What you write must be the listing below in full, word for word, minus its pictures.

§ **Source material**
---+---
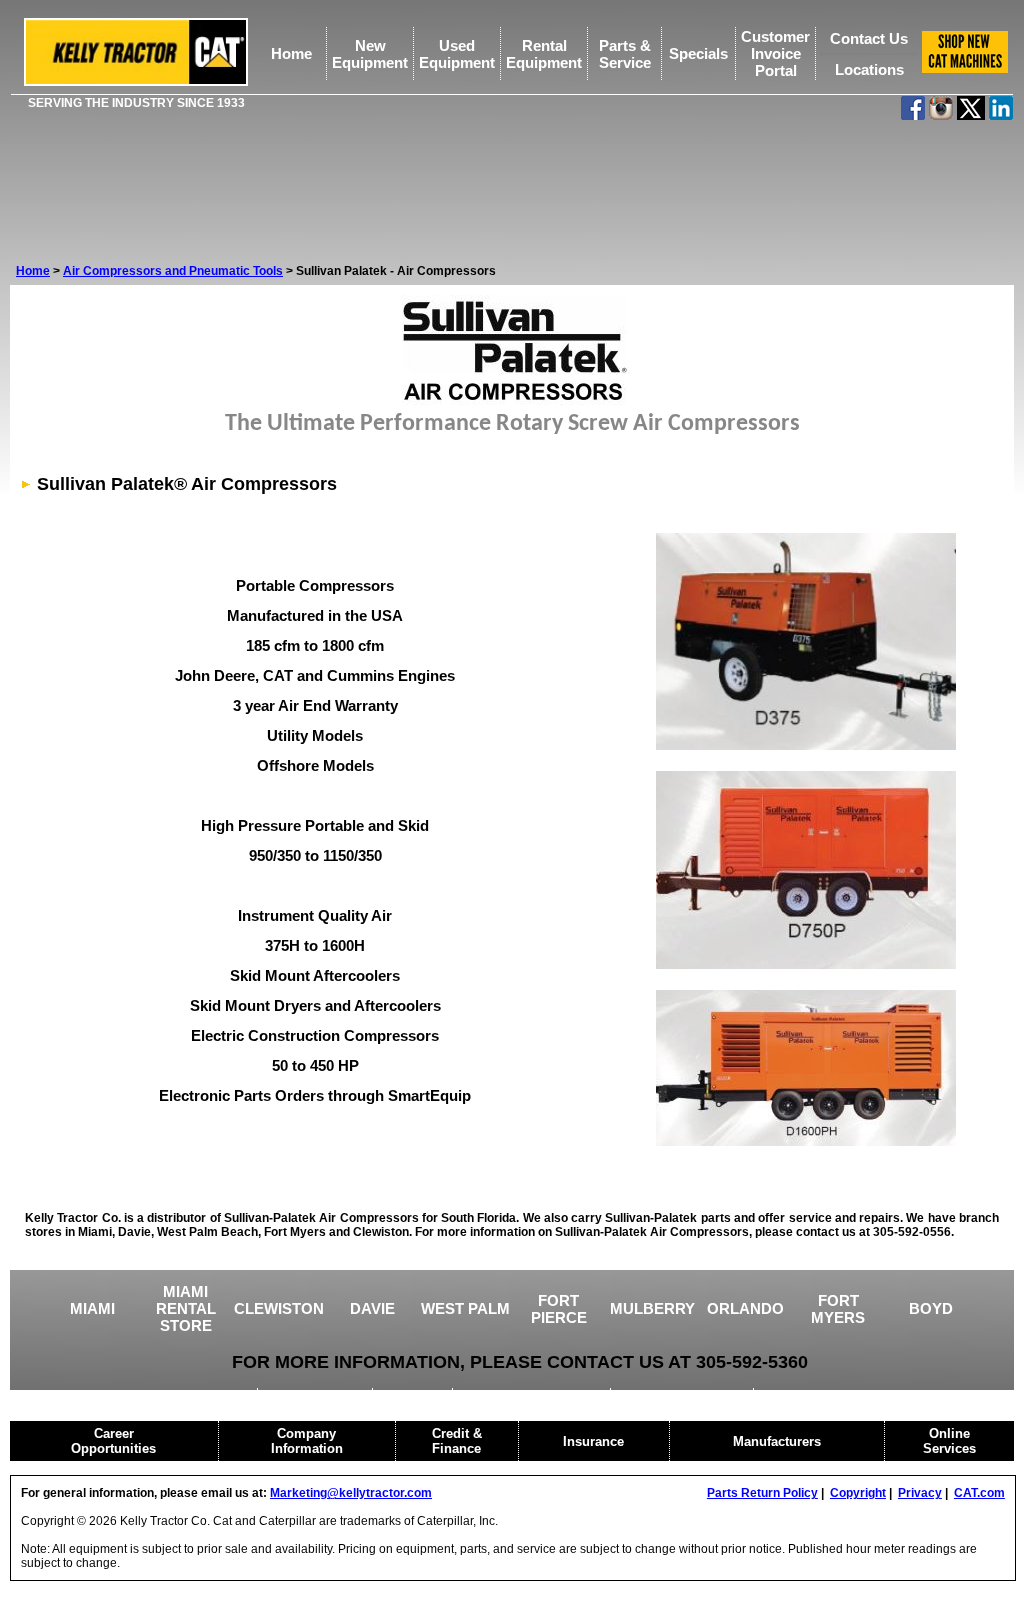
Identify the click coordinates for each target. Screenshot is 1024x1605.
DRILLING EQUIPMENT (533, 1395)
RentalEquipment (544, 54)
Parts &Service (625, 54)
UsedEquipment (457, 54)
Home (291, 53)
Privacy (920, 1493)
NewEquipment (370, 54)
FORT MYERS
---+---
§ **Reply to the task**
Identify the click coordinates for each target. Screenshot is 1024x1605.
DRILLING EQUIPMENT (533, 1395)
RentalEquipment (544, 54)
Parts &Service (625, 54)
UsedEquipment (457, 54)
Home (291, 53)
Privacy (920, 1493)
NewEquipment (370, 54)
FORT MYERS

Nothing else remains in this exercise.